* **Task instructions**
The answer must consist of every record below, transcribed exactly.

'''

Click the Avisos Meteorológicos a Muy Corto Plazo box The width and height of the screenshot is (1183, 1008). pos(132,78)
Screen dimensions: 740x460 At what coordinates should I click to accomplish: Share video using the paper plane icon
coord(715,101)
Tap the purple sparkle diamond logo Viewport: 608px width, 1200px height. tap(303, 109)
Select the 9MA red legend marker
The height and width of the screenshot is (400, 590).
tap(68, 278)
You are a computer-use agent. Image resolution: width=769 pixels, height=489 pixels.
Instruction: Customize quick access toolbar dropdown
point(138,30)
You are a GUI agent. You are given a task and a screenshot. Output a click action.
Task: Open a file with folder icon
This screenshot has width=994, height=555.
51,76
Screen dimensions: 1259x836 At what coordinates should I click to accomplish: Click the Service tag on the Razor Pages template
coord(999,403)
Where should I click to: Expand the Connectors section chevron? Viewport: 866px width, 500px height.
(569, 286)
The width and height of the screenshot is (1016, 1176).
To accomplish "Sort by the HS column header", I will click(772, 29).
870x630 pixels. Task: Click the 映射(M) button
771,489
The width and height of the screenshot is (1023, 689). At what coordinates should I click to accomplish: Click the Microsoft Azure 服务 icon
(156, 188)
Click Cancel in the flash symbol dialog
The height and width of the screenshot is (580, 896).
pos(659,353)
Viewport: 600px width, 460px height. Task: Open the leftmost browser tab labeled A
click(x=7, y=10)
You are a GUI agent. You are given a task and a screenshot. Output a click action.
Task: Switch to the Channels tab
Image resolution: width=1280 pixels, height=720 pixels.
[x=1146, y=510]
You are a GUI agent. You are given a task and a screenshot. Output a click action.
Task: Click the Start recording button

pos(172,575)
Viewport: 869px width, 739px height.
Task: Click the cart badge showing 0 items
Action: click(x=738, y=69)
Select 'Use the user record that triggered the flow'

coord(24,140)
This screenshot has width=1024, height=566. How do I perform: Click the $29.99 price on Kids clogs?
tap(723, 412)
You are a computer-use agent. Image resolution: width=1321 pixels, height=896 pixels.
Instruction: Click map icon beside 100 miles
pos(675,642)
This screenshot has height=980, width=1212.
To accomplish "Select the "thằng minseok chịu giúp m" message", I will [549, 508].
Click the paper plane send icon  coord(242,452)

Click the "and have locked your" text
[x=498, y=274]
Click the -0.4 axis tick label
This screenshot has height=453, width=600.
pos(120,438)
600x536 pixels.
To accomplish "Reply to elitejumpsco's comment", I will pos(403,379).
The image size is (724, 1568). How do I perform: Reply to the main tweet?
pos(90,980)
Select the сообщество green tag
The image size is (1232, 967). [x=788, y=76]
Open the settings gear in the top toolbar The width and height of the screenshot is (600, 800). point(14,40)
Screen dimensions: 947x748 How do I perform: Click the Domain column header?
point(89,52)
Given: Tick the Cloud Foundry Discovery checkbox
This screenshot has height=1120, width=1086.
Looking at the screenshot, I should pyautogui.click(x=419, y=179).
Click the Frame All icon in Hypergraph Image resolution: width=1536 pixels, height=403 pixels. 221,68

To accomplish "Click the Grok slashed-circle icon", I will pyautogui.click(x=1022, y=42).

'''

* **Exercise response**
Click the Avisos Meteorológicos a Muy Corto Plazo box The width and height of the screenshot is (1183, 1008). pos(132,78)
Screen dimensions: 740x460 At what coordinates should I click to accomplish: Share video using the paper plane icon
coord(715,101)
Tap the purple sparkle diamond logo Viewport: 608px width, 1200px height. tap(303, 109)
Select the 9MA red legend marker
The height and width of the screenshot is (400, 590).
tap(68, 278)
You are a computer-use agent. Image resolution: width=769 pixels, height=489 pixels.
Instruction: Customize quick access toolbar dropdown
point(138,30)
You are a GUI agent. You are given a task and a screenshot. Output a click action.
Task: Open a file with folder icon
This screenshot has width=994, height=555.
51,76
Screen dimensions: 1259x836 At what coordinates should I click to accomplish: Click the Service tag on the Razor Pages template
coord(999,403)
Where should I click to: Expand the Connectors section chevron? Viewport: 866px width, 500px height.
(569, 286)
The width and height of the screenshot is (1016, 1176).
To accomplish "Sort by the HS column header", I will click(772, 29).
870x630 pixels. Task: Click the 映射(M) button
771,489
The width and height of the screenshot is (1023, 689). At what coordinates should I click to accomplish: Click the Microsoft Azure 服务 icon
(156, 188)
Click Cancel in the flash symbol dialog
The height and width of the screenshot is (580, 896).
pos(659,353)
Viewport: 600px width, 460px height. Task: Open the leftmost browser tab labeled A
click(x=7, y=10)
You are a GUI agent. You are given a task and a screenshot. Output a click action.
Task: Switch to the Channels tab
Image resolution: width=1280 pixels, height=720 pixels.
[x=1146, y=510]
You are a GUI agent. You are given a task and a screenshot. Output a click action.
Task: Click the Start recording button

pos(172,575)
Viewport: 869px width, 739px height.
Task: Click the cart badge showing 0 items
Action: click(x=738, y=69)
Select 'Use the user record that triggered the flow'

coord(24,140)
This screenshot has width=1024, height=566. How do I perform: Click the $29.99 price on Kids clogs?
tap(723, 412)
You are a computer-use agent. Image resolution: width=1321 pixels, height=896 pixels.
Instruction: Click map icon beside 100 miles
pos(675,642)
This screenshot has height=980, width=1212.
To accomplish "Select the "thằng minseok chịu giúp m" message", I will [549, 508].
Click the paper plane send icon  coord(242,452)

Click the "and have locked your" text
[x=498, y=274]
Click the -0.4 axis tick label
This screenshot has height=453, width=600.
pos(120,438)
600x536 pixels.
To accomplish "Reply to elitejumpsco's comment", I will pos(403,379).
The image size is (724, 1568). How do I perform: Reply to the main tweet?
pos(90,980)
Select the сообщество green tag
The image size is (1232, 967). [x=788, y=76]
Open the settings gear in the top toolbar The width and height of the screenshot is (600, 800). point(14,40)
Screen dimensions: 947x748 How do I perform: Click the Domain column header?
point(89,52)
Given: Tick the Cloud Foundry Discovery checkbox
This screenshot has height=1120, width=1086.
Looking at the screenshot, I should pyautogui.click(x=419, y=179).
Click the Frame All icon in Hypergraph Image resolution: width=1536 pixels, height=403 pixels. 221,68

To accomplish "Click the Grok slashed-circle icon", I will pyautogui.click(x=1022, y=42).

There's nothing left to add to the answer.